Apesar do seu pretendido não ser grande coisa, combina bem com você. Feio,
burro e um mago de quinta categoria. Diga-me afilhada, ele também só sabe
executar magias de cura?
– Wesley é um mago muito melhor que a senhora um dia poderá sonhar a ser.
Ele tem um coração gentil e ama a natureza – disse Mariah se levantando e
enfrentando a bruxa que a encarava com um olhar de desprezo.
– É! Deve ser um ótimo mago mesmo. Se escondendo atrás de uma bruxa fraca
que possui apenas ridículos poderes de cura. Foi uma bela herança que sua mãe lhe
deixou não afilhada? – e mudou o semblante – O privilégio da água não á salvou de mim e muito menos salvará a ti.

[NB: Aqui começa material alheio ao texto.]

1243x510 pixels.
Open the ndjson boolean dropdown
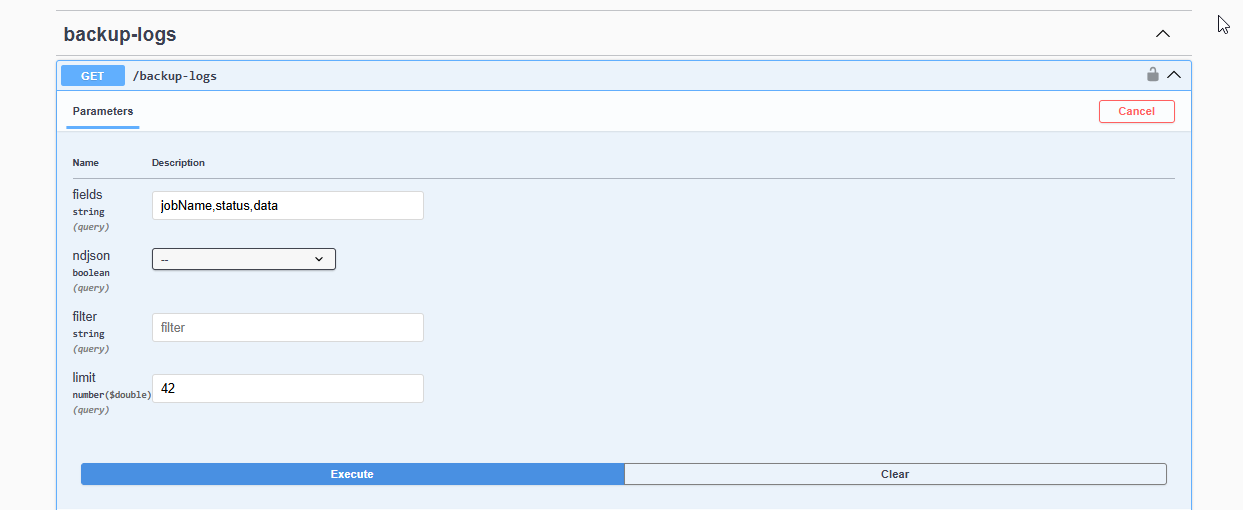point(243,259)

Pretendia esperar você se formar e desaparecer daqui para colocar meus planos
em curso, mas já que contratou esses projetos de magos para me impedir acho que
vou ter que acelerar as coisas. Depois que acabar com você e dar um fim no seu
inútil pai, será fácil requerer a propriedade e tomar posse das terras como
herdeira legítima.
Wesley que até aquele momento permanecera sentado levantou-se e encarou a
maga negra frente a frente. Seus olhos estavam totalmente esverdeados e um
vento fresco recomeçou a soprar brincando com seu cabelo e balançando os galhos
das árvores.
– Pode me criticar sempre que quiser senhora. Eu não ligo. Mas não posso
permitir que ofenda Mariah na minha frente. Não gosto de lutar com mulheres,
mas o farei se não se retratar.
O vento ficava mais forte à medida que Wesley falava, o vestido da
necromante levantou-se, revelando a lingerie preta e as belas pernas torneadas.

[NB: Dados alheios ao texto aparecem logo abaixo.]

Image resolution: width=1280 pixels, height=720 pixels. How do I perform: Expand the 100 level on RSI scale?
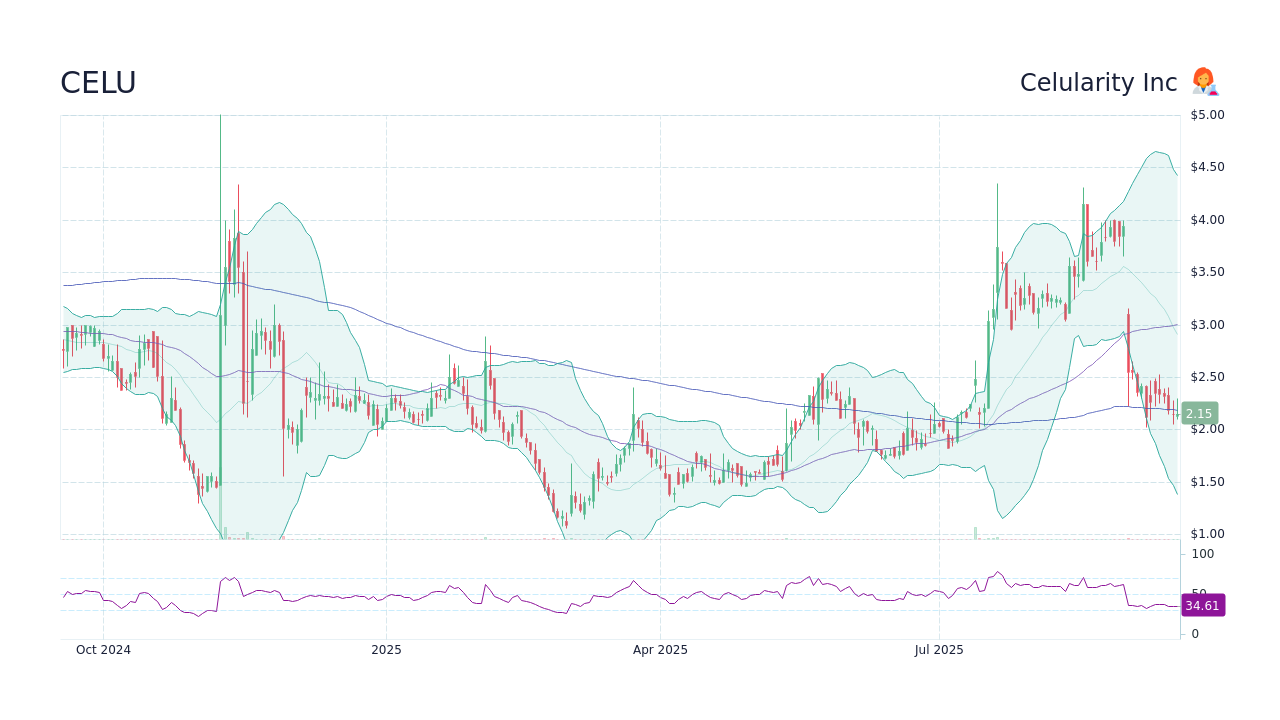(1201, 554)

– É só isso que você sabe fazer? – zombou a bruxa – Levantar saias de
mulheres? O que pretende fazer? Vencer-me pela vergonha. – e riu mais alto – Ou
pretendia mostrar à minha tola afilhada o seu grande poder? – completou frisando o final.

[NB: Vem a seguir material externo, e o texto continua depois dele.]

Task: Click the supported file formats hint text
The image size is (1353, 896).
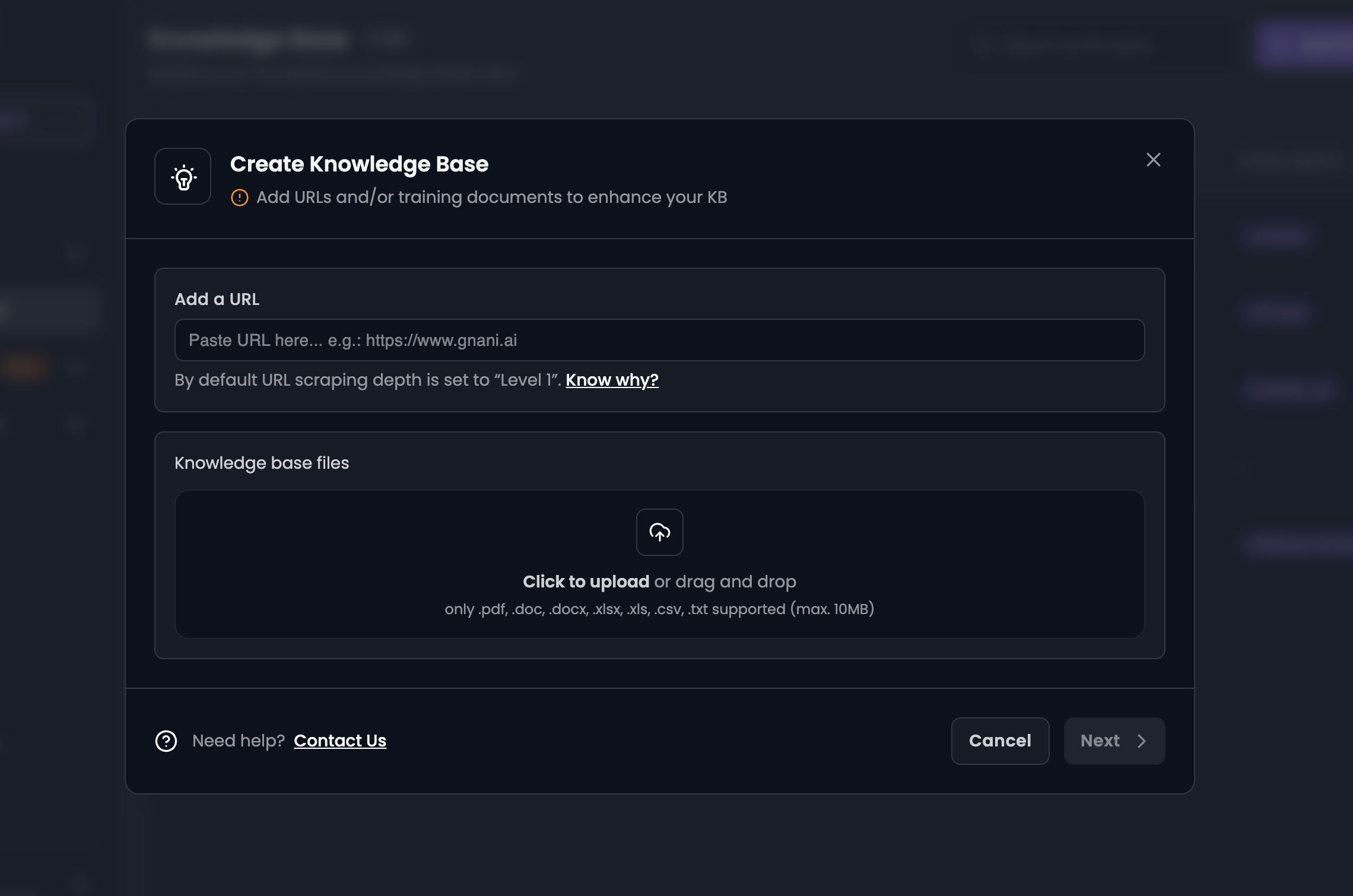Action: tap(659, 609)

– CHEGA! – Wesley abaixou e desenhou pentagramas no chão em volta de si
enquanto a necromante parecia se divertir com a situação. O ranger levantou,
fechou os olhos e recitou.
XXXVI
CANÇÃO DO LIVRO VERDE
Abriu os olhos e tocou no tronco das árvores ao redor, os círculos brilharam
e subiram pelo caule atingido as folhas e se espalhando no ar no mesmo instante
em que o ranger iniciava o canto.
Progênies da terra, barreira solar;
Umidade dispersa, vapores no ar;
Terreno fecundo, promessa cumprida;
Levante regido, liberdade retida
Carvalho frondoso, plantado no chão;
Se ergue da terra, uma verde prisão;
Oferta servida, Exórdio do rito;
Domínio da flora, eu solicito!
O ar se tornou mais quente e seco. A grande árvore que os sombreava
balançou de um lado para outro como se quisesse se libertar do chão. De repente
seus galhos moveram-se e formaram punhos que se abriram e agarram a necromante
erguendo-a até o topo. A mulher, embora surpresa, não revelou sinais de medo ou
apreensão. Apenas curvou-se para frente ao ser espremida entre os galhos que a
suspendiam no ar.
– RETRATE-SE! – gritou Wesley se posicionando embaixo da estranha prisão
verde que armara para a Madrasta - RETRATE-SE E A DEIXAREI IR. CASO CONTRÁRIO
ORDENAREI QUE ESSES GALHOS ESPALHEM SUAS TRIPAS POR TODA A EXTENSÃO DO BOSQUE.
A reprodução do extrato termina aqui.